Physically challenged people driving vehicles specially designed for them may soon be able to drive on national highways without paying toll.
The central government has decided to give toll exemption to “motor vehicle specially designed and constructed, and not merely adapted, for the use of a person suffering from some physical defect or disability, and used solely by or for such a person” on all national highways. Section 2(18) of the Motor Vehicle Act, 1988, defines such vehicles as “invalid carriage”.
The Union road transport and highways ministry, which is piloting the proposal, will notify the changes soon. The law ministry cleared the proposal last week.

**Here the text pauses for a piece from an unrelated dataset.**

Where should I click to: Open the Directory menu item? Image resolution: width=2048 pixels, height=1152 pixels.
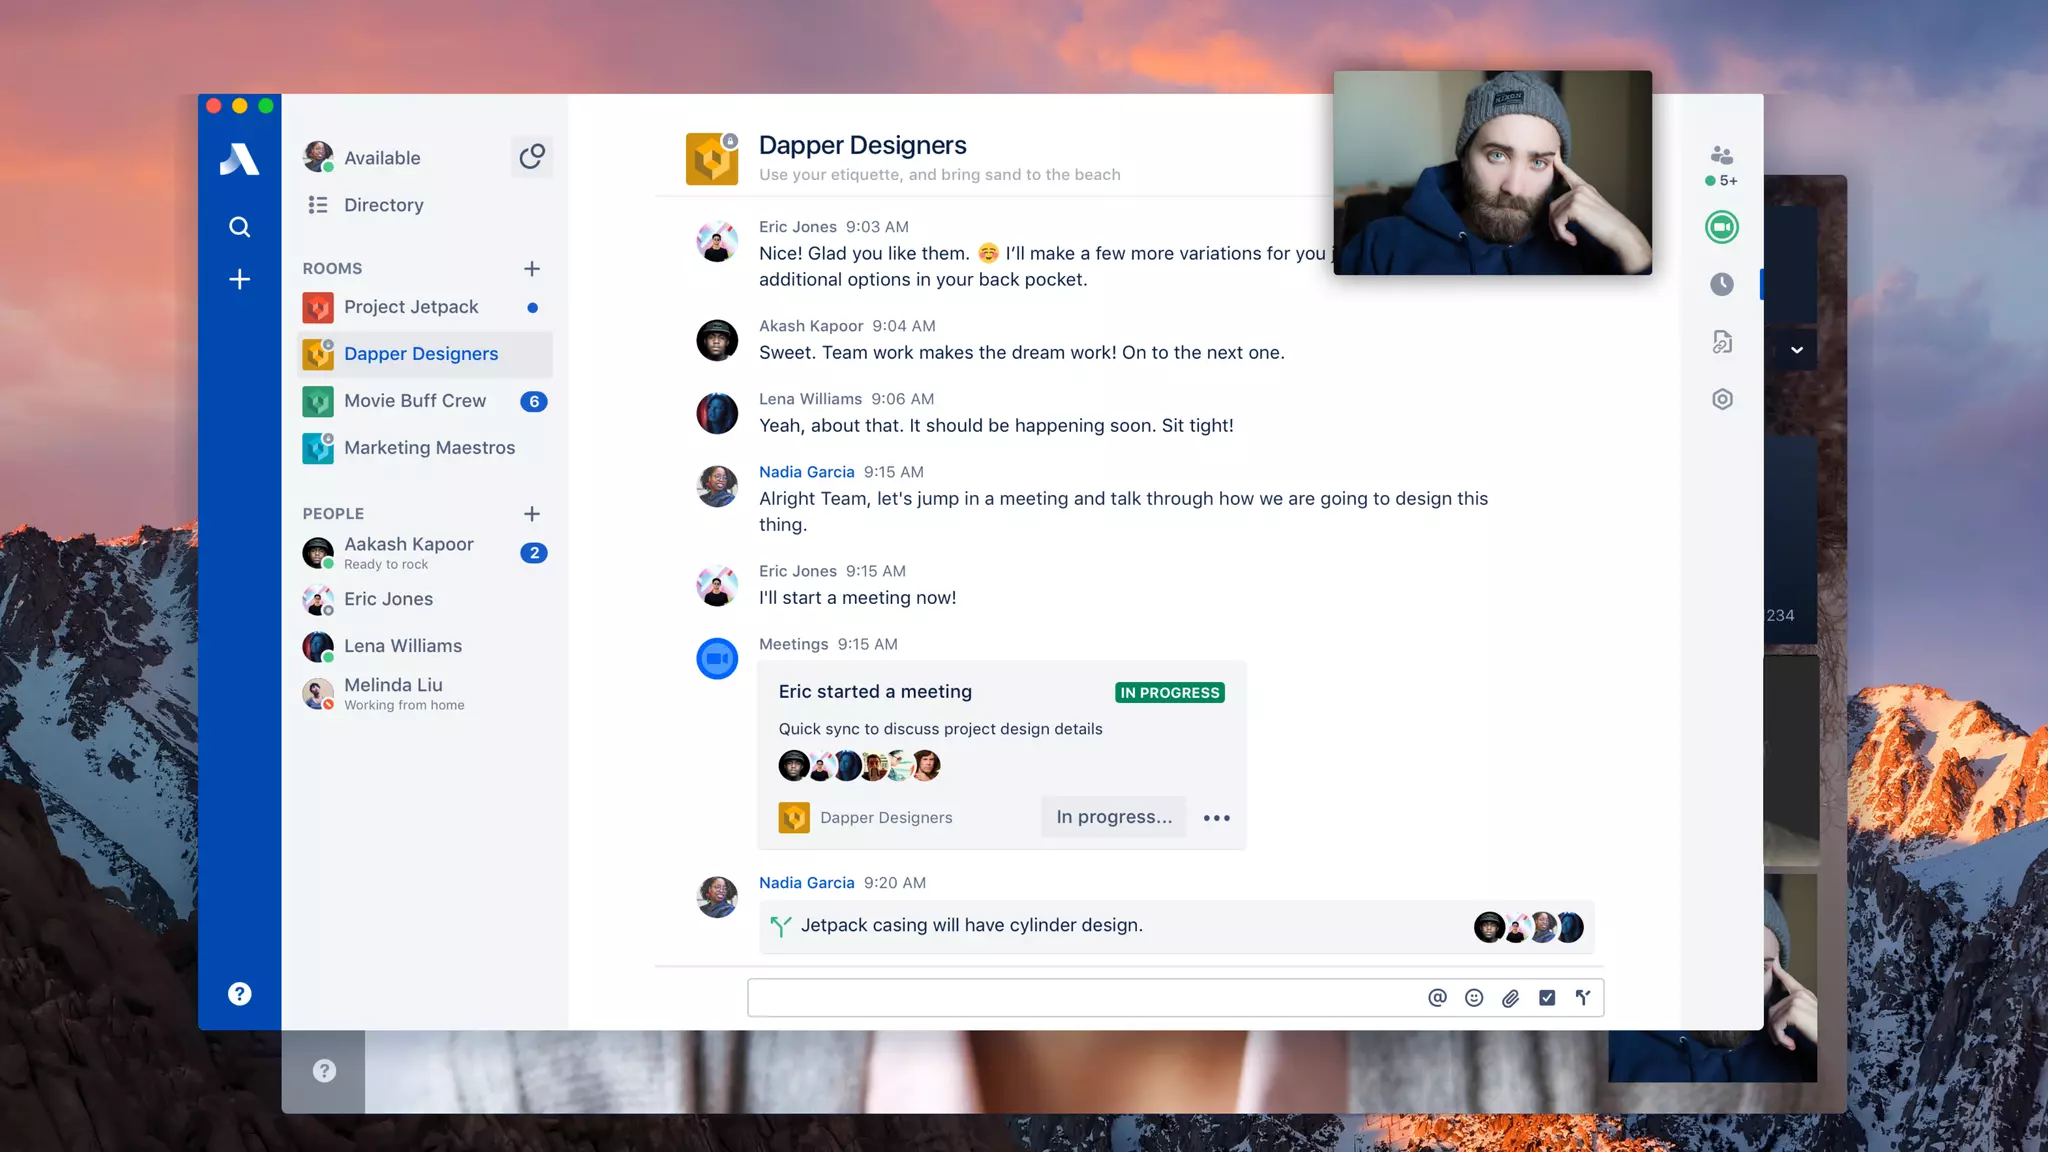point(383,205)
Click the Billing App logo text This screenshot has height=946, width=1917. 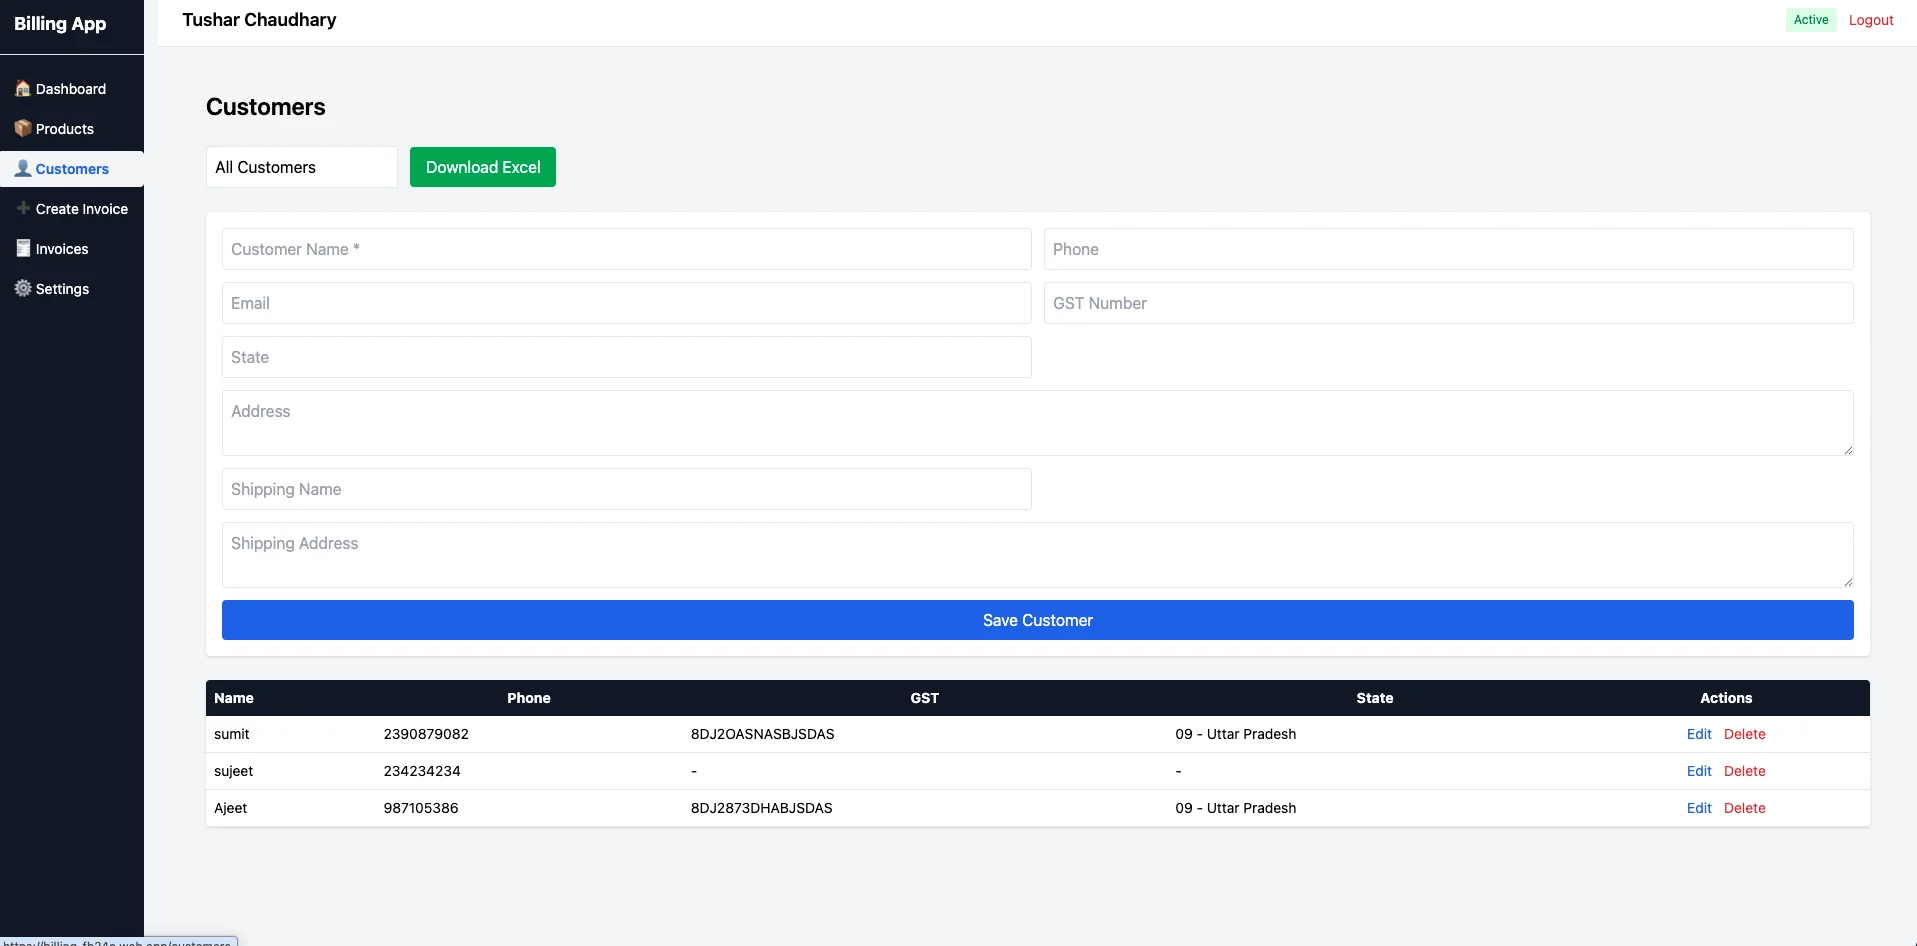pyautogui.click(x=60, y=23)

“We thought that asking for a disability certificate would further hassle the person. Instead we decided to give exemption to persons with disability driving specially designed vehicles as defined under the MV Act,” said a senior road ministry official.
Certain automobile manufacturers, including Maruti, make cars with special features like hand-operated or automatic clutch and gear for the physically challenged.
Disability rights activists, however, are not impressed and term the move as “cosmetic”.
“How many of the 26 million disabled people in India drive automated vehicles, maybe just 1%. It’s mere tokenism. Giving toll exemption has nothing to do with accessibility. Has the road ministry ever engaged with us to address transportation issues of persons with disability? How many public transport buses are accessible for the disabled, how many toilets on highways are disabled friendly?” said Javed Abidi, director, National Centre for Promotion of Employment for Disabled People.
Internationally, many cities give toll exemption to persons with disability.
In Florida, a handicapped person with a valid driver’s licence and operating a vehicle equipped for such persons gets a toll waiver.
In UK, disabled persons are given a “blue badge” and get a toll exemption on showing the card.